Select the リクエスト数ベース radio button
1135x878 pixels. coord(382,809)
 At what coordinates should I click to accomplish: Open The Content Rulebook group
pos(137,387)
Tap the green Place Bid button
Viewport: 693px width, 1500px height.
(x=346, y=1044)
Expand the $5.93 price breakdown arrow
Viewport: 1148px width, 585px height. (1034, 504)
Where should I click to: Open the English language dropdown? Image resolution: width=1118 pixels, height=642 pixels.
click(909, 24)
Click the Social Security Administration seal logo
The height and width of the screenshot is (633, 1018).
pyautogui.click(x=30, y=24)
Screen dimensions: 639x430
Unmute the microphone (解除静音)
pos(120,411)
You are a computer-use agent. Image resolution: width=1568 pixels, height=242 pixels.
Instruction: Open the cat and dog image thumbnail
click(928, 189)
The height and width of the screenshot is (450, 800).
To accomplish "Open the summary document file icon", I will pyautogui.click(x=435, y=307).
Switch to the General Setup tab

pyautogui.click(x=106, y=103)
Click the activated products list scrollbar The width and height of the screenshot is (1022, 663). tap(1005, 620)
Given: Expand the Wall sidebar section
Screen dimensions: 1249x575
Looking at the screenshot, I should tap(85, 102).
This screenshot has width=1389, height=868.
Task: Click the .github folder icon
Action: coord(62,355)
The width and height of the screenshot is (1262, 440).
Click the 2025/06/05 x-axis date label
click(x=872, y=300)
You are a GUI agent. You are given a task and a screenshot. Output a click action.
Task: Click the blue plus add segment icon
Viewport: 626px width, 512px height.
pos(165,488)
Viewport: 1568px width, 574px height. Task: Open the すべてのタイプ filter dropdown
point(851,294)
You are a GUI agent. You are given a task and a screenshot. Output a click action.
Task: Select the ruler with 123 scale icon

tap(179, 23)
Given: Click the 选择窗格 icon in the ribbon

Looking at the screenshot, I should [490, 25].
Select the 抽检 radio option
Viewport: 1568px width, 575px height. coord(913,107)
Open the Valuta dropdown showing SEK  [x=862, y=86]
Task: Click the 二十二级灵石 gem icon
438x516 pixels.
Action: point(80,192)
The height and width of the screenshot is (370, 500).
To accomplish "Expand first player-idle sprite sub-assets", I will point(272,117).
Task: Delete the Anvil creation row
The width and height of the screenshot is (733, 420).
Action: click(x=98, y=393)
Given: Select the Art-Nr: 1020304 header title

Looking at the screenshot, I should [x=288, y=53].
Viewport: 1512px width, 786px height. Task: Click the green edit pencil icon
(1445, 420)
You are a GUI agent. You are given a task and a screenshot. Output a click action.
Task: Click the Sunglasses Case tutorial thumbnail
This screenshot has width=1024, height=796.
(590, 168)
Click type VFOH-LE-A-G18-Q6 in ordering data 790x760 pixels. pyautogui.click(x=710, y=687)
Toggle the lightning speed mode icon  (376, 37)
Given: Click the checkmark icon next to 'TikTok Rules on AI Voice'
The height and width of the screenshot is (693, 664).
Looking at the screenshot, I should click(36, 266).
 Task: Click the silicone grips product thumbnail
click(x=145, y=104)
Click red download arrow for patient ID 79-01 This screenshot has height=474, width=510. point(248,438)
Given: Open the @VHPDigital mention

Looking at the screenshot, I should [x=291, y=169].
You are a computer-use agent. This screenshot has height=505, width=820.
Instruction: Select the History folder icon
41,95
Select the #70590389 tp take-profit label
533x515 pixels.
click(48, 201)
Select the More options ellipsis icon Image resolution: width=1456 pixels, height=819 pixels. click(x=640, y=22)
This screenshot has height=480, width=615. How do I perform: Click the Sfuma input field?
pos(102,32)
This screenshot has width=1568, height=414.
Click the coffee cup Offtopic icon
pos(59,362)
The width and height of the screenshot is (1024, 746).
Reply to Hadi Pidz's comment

────────────────────────────────────────

■ ABOUT THIS TASK: All of the records above need to be printed again exactly as they appear.

■ RESPONSE:
Select the リクエスト数ベース radio button
1135x878 pixels. coord(382,809)
 At what coordinates should I click to accomplish: Open The Content Rulebook group
pos(137,387)
Tap the green Place Bid button
Viewport: 693px width, 1500px height.
(x=346, y=1044)
Expand the $5.93 price breakdown arrow
Viewport: 1148px width, 585px height. (1034, 504)
Where should I click to: Open the English language dropdown? Image resolution: width=1118 pixels, height=642 pixels.
click(909, 24)
Click the Social Security Administration seal logo
The height and width of the screenshot is (633, 1018).
pyautogui.click(x=30, y=24)
Screen dimensions: 639x430
Unmute the microphone (解除静音)
pos(120,411)
You are a computer-use agent. Image resolution: width=1568 pixels, height=242 pixels.
Instruction: Open the cat and dog image thumbnail
click(928, 189)
The height and width of the screenshot is (450, 800).
To accomplish "Open the summary document file icon", I will pyautogui.click(x=435, y=307).
Switch to the General Setup tab

pyautogui.click(x=106, y=103)
Click the activated products list scrollbar The width and height of the screenshot is (1022, 663). tap(1005, 620)
Given: Expand the Wall sidebar section
Screen dimensions: 1249x575
Looking at the screenshot, I should tap(85, 102).
This screenshot has width=1389, height=868.
Task: Click the .github folder icon
Action: coord(62,355)
The width and height of the screenshot is (1262, 440).
Click the 2025/06/05 x-axis date label
click(x=872, y=300)
You are a GUI agent. You are given a task and a screenshot. Output a click action.
Task: Click the blue plus add segment icon
Viewport: 626px width, 512px height.
pos(165,488)
Viewport: 1568px width, 574px height. Task: Open the すべてのタイプ filter dropdown
point(851,294)
You are a GUI agent. You are given a task and a screenshot. Output a click action.
Task: Select the ruler with 123 scale icon

tap(179, 23)
Given: Click the 选择窗格 icon in the ribbon

Looking at the screenshot, I should [490, 25].
Select the 抽检 radio option
Viewport: 1568px width, 575px height. coord(913,107)
Open the Valuta dropdown showing SEK  [x=862, y=86]
Task: Click the 二十二级灵石 gem icon
438x516 pixels.
Action: point(80,192)
The height and width of the screenshot is (370, 500).
To accomplish "Expand first player-idle sprite sub-assets", I will point(272,117).
Task: Delete the Anvil creation row
The width and height of the screenshot is (733, 420).
Action: click(x=98, y=393)
Given: Select the Art-Nr: 1020304 header title

Looking at the screenshot, I should [x=288, y=53].
Viewport: 1512px width, 786px height. Task: Click the green edit pencil icon
(1445, 420)
You are a GUI agent. You are given a task and a screenshot. Output a click action.
Task: Click the Sunglasses Case tutorial thumbnail
This screenshot has width=1024, height=796.
(590, 168)
Click type VFOH-LE-A-G18-Q6 in ordering data 790x760 pixels. pyautogui.click(x=710, y=687)
Toggle the lightning speed mode icon  (376, 37)
Given: Click the checkmark icon next to 'TikTok Rules on AI Voice'
The height and width of the screenshot is (693, 664).
Looking at the screenshot, I should click(36, 266).
 Task: Click the silicone grips product thumbnail
click(x=145, y=104)
Click red download arrow for patient ID 79-01 This screenshot has height=474, width=510. point(248,438)
Given: Open the @VHPDigital mention

Looking at the screenshot, I should [x=291, y=169].
You are a computer-use agent. This screenshot has height=505, width=820.
Instruction: Select the History folder icon
41,95
Select the #70590389 tp take-profit label
533x515 pixels.
click(48, 201)
Select the More options ellipsis icon Image resolution: width=1456 pixels, height=819 pixels. click(x=640, y=22)
This screenshot has height=480, width=615. How do I perform: Click the Sfuma input field?
pos(102,32)
This screenshot has width=1568, height=414.
Click the coffee cup Offtopic icon
pos(59,362)
The width and height of the screenshot is (1024, 746).
Reply to Hadi Pidz's comment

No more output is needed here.